Document passage:
-=-=-

Hi Alexey, On 21.10.20 10:45, Alexey Sheplyakov wrote:
1. Cross-module/whole program analysis (which is a proper name for LTO) is a well established optimization method. And it's exactly the right way for the compiler to know that
a) cl_{SF,FF,DF,LF}_idecode are called mostly by cl_F_idecode (so it's a good idea to inline those 4 functions) b) every cl_I is created through cl_I_from_NDS (so it's a good idea to inline cl_I_from_NDS)
etc.
2. Most (all?) major C++ compilers (GCC, clang, msvc) provide cross-module/whole program analysis. In fact it has been available for (almost) two decades. LTO branch has been merged into GCC trunk back in 2009. Link time code generation (which is msvc name for cross-module analysis) has been available since visual studio 7.0 (released in 2002).
Therefore I prefer the "Stop playing tricks and use the LTO" solution.
We need evidence, please, and benchmarks! I tried compiling CLN with -flto added to CXXFLAGS and it turned out my machine has too little memory (it has 32GiB). It appears to me this isn't quite ready for showtime. -richy. -- Richard B. Kreckel <https://in.terlu.de/~kreckel/>

-=-=-

Raw data:
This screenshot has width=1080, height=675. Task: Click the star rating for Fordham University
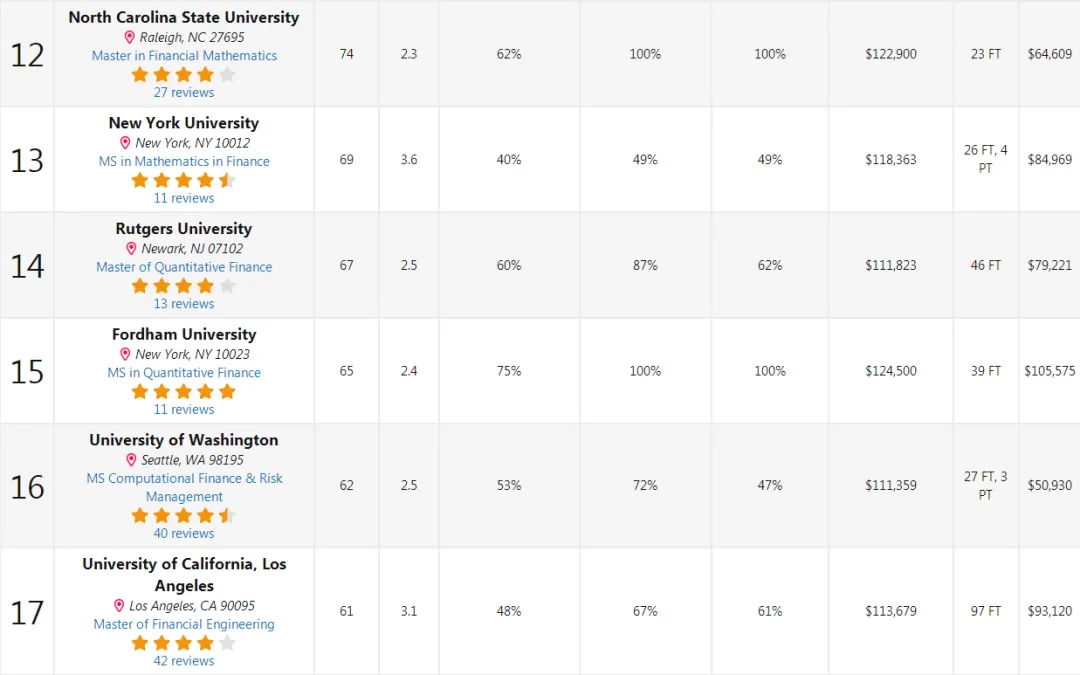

-=-=-

What is asked:
(1) Write out the passage of the message about link-time optimization between "Hi Alexey, On" and "to inline cl_I_from_NDS)", inclusive.
(2) Answer these questions using the message about link-time optimization, each on its own line:
(a) In what year was the LTO branch merged into GCC trunk?
(b) What name does msvc use for cross-module analysis?
(c) How much memory does the writer's machine have?
(3) For each statement, say whether the message about link-time optimization supports it. Answer yes or no, and quote the words that decide it.
(a) Link time code generation has been available since Visual Studio 7.0.
(b) Compiling CLN with -flto worked on the writer's machine.
(c) Every cl_I is created through cl_F_idecode.

The answers:
(1)
Hi Alexey, On 21.10.20 10:45, Alexey Sheplyakov wrote:
1. Cross-module/whole program analysis (which is a proper name for LTO) is a well established optimization method. And it's exactly the right way for the compiler to know that
a) cl_{SF,FF,DF,LF}_idecode are called mostly by cl_F_idecode (so it's a good idea to inline those 4 functions) b) every cl_I is created through cl_I_from_NDS (so it's a good idea to inline cl_I_from_NDS)

(2)
(a) 2009
(b) Link time code generation
(c) 32GiB

(3)
(a) Yes: "has been available since visual studio 7.0 (released in 2002)"
(b) No: "it turned out my machine has too little memory (it has 32GiB)"
(c) No: "every cl_I is created through cl_I_from_NDS"